In Gaza, what would normally count as routine academic practicesâprojects, due datesâbecome ethical dilemmas, influenced daily by uncertainty about studentsâ well-being, comfort and access to shelter.
On evenings such as this, I cannot help but wonder about them. Are they dry? Is there heat? Could the storm have shredded through their shelter while they were trying to sleep? For those residing in apartments, or the shells that are left, there is an absence of warmth. With electricity scarce and fuel rare, warmth comes mainly from donning extra clothing and using the few bedding items available. Despite this, cold nights are excruciating. How then those living in tents?

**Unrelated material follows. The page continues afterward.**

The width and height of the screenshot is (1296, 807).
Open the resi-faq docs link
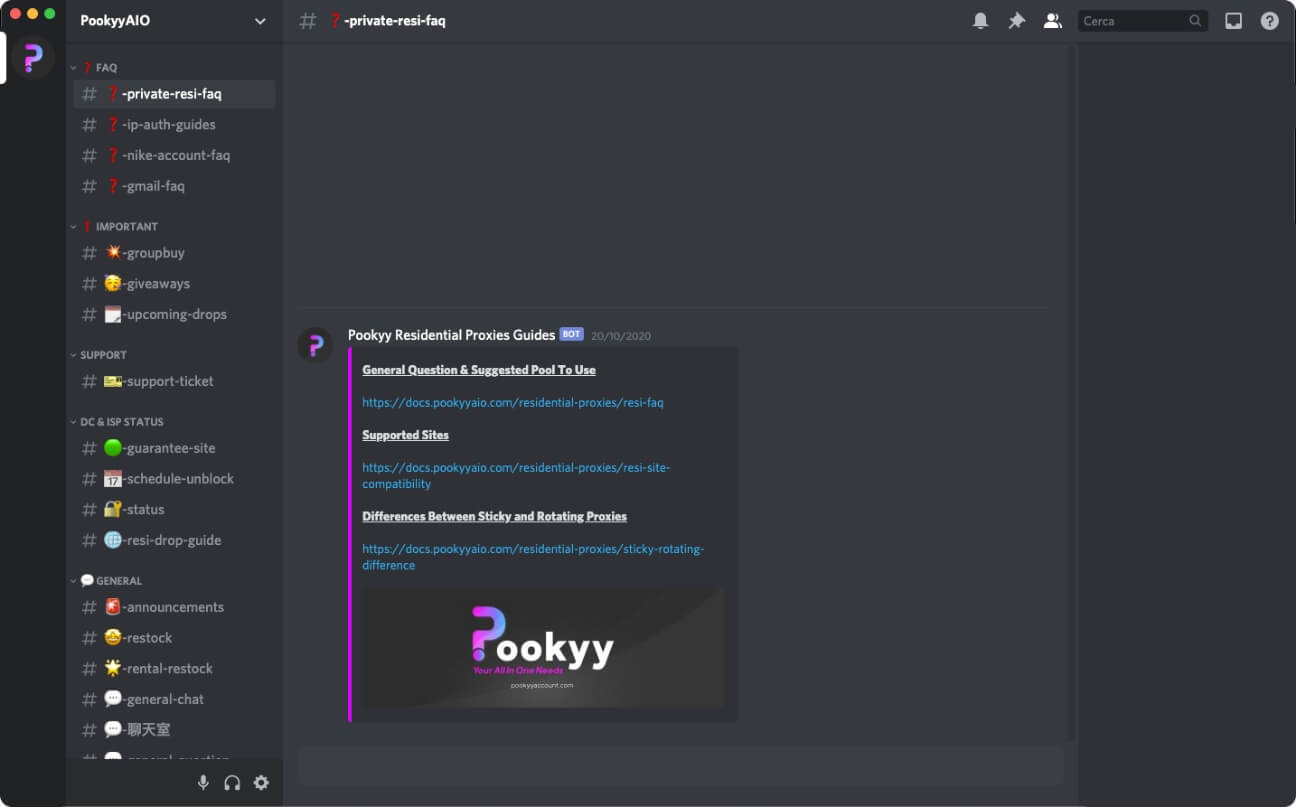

Figures show that well over a million people in Gaza exist in makeshift accommodations. Relief items, including thermal blankets, have been inadequate. When the cyclone hit, humanitarian partners reported providing tarpaulins, tents and bedding to numerous households. In reality, however, this assistance was often perceived as patchy and insufficient, limited to temporary solutions that were largely ineffective against extended hardship to cold, wind and rain. Structures give way. Sicknesses, hypothermia, and infections caused by damp conditions are on the upswing.
This cannot be described as an surprise calamity. Winter comes every year. People in Gaza view this crisis not as misfortune, but as being forsaken. People speak of how essential materials are blocked or slowed, while attempts to reinforce weakened structures are consistently hampered. Community efforts have tried to improvise, to provide coverings, yet they remain limited by what is allowed to enter. The failure is political and humanitarian. Remedies are known, but are withheld.

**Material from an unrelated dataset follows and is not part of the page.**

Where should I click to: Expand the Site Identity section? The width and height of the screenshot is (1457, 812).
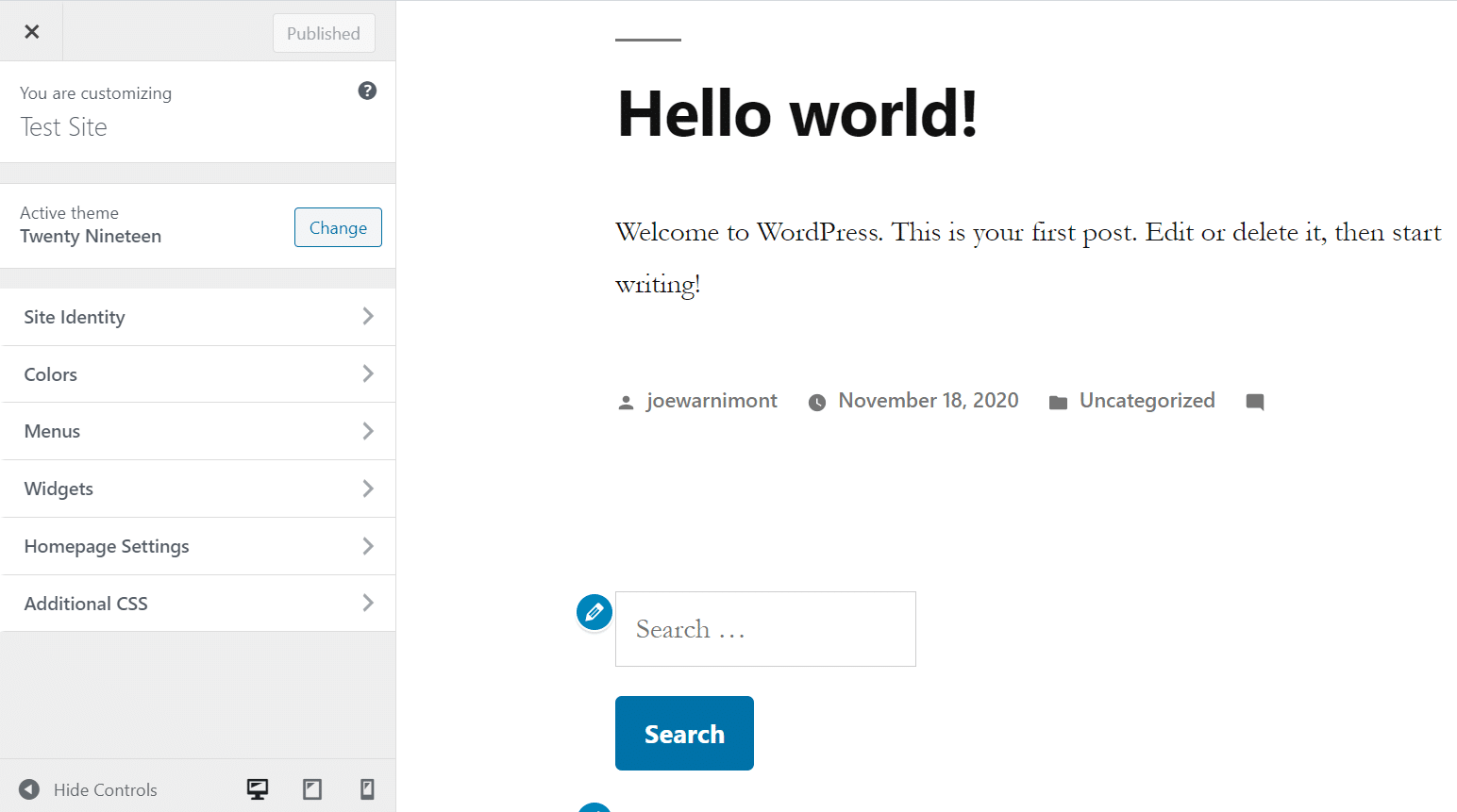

The aspect that renders this pain especially heartbreaking is how unnecessary it should be. It is unconscionable to study, raise children, or combat disease standing surrounded by cold water inside a tent. No learner should dread the rain ruining their last notebook. Rain lays bare just how vulnerable survival is. It tests bodies worn down by anxiety, fatigue, and loss.
The current cold season occurs alongside the Christmas season that, for millions, represents warmth, refuge and care for the neediest. In Palestine, that {symbolism
Elara is a financial strategist with over a decade of experience in wealth management and entrepreneurship, dedicated to empowering others.